– Я уверен. Иначе не тащил бы тебя в ЗАГС. А ты что, передумала?
– Нет, нооо…
– Я не хочу слышать никакие «но». Мы всё решили, этот шаг обсудили.
– Да не обсуждали мы ничего. Ты просто сказал, что сегодня едем подавать заявление.
– Да и что? Ты передумала?
– Я не знаю, – пожимаю плечами, закусываю нижнюю губу до боли. – А вдруг торопимся? В смысле… у нас же это серьёзно, да?
– Ты беременна вторым ребёнком от меня. Что ещё тебе нужно, чтобы считать наши отношения серьёзными?
– Я не знаю, Андрей… Не знаю, – почему-то хочется заплакать. Узнаю эти эмоциональные качели. С Викой было так же, только тогда у меня был повод плакать.
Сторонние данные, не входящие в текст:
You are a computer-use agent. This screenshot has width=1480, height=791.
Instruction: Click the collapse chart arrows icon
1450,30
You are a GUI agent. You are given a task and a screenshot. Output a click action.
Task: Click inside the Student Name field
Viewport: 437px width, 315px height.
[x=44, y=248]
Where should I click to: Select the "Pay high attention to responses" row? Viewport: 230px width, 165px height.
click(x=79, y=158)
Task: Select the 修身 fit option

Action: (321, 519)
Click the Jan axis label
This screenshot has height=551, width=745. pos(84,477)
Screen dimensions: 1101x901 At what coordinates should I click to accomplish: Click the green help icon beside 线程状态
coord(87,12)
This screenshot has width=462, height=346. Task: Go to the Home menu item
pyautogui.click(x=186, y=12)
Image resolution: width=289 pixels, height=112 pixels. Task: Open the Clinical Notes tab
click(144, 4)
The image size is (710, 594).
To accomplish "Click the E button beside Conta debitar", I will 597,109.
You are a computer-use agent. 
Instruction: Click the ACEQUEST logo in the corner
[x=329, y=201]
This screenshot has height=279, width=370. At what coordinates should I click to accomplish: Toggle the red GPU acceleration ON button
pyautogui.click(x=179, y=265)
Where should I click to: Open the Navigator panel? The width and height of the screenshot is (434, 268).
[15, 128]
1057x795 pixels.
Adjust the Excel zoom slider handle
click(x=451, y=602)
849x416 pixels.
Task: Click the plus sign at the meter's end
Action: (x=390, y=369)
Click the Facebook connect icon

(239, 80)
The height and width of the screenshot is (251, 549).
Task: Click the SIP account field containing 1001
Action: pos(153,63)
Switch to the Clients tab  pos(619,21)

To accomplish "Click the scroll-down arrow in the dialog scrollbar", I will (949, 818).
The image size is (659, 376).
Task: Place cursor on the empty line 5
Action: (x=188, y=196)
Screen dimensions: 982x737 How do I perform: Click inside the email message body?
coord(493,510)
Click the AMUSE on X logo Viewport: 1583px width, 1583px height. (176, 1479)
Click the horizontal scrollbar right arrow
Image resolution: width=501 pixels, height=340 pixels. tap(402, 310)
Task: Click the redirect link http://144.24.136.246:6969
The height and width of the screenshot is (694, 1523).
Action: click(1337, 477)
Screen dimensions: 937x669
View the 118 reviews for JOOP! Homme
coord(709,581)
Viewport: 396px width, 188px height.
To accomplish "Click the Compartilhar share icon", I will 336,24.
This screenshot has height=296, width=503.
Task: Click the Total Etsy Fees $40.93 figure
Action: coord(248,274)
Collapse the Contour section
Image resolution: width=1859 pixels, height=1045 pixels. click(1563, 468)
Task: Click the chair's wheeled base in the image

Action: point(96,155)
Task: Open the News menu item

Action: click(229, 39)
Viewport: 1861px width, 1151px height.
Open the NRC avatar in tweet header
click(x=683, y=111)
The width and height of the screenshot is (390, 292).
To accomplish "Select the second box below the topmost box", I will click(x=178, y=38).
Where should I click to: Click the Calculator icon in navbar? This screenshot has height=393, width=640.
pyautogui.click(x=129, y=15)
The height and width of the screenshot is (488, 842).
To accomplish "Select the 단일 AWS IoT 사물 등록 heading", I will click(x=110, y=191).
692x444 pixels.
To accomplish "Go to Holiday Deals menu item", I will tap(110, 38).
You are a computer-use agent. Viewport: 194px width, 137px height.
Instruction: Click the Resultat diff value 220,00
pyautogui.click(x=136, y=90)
Сейчас же всё хорошо.
– Доверься мне, – Романов берет меня за руку, надевает помолвочное кольцо на палец и целует тыльную сторону ладони. – Всё будет хорошо.
– А если нет?
– Тогда можешь считать, что я не мужик, – серьёзно произносит он. И побеждает.
– Ладно. Поехали в твой ЗАГС.
– Ура! Ура! Папа на маме женится! – хлопает в ладоши непонятно откуда взявшаяся Вика, мчит к нам обниматься. – Я вас так люблю! – ластится хитрая лисичка, вызывая у меня прилив нежности. Моя маленькая и в то же время такая взрослая принцесса.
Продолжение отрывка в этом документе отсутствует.